No man’s land to NoMad: The invention of a neighborhood

By Ron Cohen
NYREJ, Tuesday, November 26, 2013

Having worked at The Besen Group in the area for nearly a decade and watching it quietly emerge as a destination, I was intrigued to have a firmer grasp on a few details worth knowing. Starting with: what are the exact neighborhood boundaries? What’s backstory to this area? The buzz surrounding the neighborhood now known as NoMad (North of Madison Square Park) has been growing ever louder in recent times, and was officially sealed in our nomenclature with the opening of The NoMad Hotel in March 2012.

Where is it?
I had a conversation years ago with a commercial landlord who has significant holdings in the area, which he himself referred to derisively as “the valley of low rents.” I referred to as “the armpit of Manhattan.” The “Brown Zone,” or, as it’s often called, the wholesale district – has been resistant to transformation in part because it’s not a blank slate like Dumbo once was. NoMad has arrived however, and is continuing to evolve. If inclusion on Wikipedia is the present indication of being on the map, it is officially on the map. Speaking of map, there still isn’t one that appears to be an official demarcation of the area. Existing information indicates that it is bound by 23rd to 30th St., and then Madison through to Sixth Ave. The area is bordered by the Flatiron District and Gramercy Park to the South, Chelsea to the West, and Midtown/Times Square to the North.
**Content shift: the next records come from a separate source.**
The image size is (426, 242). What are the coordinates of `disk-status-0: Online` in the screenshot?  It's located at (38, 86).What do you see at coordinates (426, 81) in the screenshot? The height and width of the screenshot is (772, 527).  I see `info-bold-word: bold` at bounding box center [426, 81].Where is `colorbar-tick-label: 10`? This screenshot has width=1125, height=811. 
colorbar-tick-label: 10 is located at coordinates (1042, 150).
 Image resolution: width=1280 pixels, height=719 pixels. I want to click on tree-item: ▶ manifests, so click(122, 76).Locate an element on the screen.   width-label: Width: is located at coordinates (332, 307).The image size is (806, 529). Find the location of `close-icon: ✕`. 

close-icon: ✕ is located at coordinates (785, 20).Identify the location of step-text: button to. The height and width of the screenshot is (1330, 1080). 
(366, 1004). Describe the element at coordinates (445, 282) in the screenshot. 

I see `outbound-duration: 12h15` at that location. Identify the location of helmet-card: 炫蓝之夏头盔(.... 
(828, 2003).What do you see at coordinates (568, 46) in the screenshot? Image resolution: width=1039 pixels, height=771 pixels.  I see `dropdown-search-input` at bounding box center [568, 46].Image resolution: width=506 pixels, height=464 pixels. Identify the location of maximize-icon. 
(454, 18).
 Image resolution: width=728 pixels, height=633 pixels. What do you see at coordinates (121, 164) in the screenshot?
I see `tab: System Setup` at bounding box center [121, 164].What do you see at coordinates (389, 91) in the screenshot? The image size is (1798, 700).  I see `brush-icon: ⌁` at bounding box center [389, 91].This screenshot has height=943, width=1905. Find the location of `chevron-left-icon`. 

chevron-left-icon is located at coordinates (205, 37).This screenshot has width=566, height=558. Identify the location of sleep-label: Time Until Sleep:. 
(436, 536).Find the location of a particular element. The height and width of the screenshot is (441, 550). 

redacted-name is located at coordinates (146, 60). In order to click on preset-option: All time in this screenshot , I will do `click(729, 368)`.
The Nomad Hotel is located at 1170 Broadway and 28th St., where doormen in black skinny suits gaze across the street to see the wholesale perfumeries still run by immigrant hustlers.

Brief History of The Hood
The area has an interesting, if not sordid past. By the late nineteenth century, business activity began to percolate around the park, and the area along Broadway above the park began to be subsumed into the Tenderloin, an entertainment and quasi red-light district replete with nightclubs, saloons and bordellos. In the late nineteenth and early twentieth century the area around 28th St. between Fifth and Ave. and Sixth Aves. was dubbed Tin Pan Alley due to the prominent group of music publishers and songwriters who convened there. Around the same time, the 1913 Armory Show took place at the 69th Regiment Armory on Lexington Ave. between 25th & 26th Sts. and was a landmark event in Modern Art history. The neighborhood deteriorated somewhat during the mid- and late-twentieth century. Tee-shirt, luggage, perfume and jewelry wholesalers began lining the storefronts along Broadway from Madison Square to Herald Square, and wholesalers continue to dominate that stretch.

Madison Square Park: Where It Begins
Created in 1847 and having fallen into disrepair, the 6.2 acre Madison Square Park underwent a total renovation which was completed in June 2001. The City Parks Foundation, a nonprofit group devoted to restoring parks, spearheaded the project and the Madison Square North Historic District was subsequently created on June 26, 2001 by the city’s Landmarks Preservation Commission. A 15-year, $35 million restoration scheme led by the Madison Square Park Conservancy injected new life into the park and surrounding area. Shake Shack opened within the park in July 2004, drawing hoards hungry for their sumptuous burgers.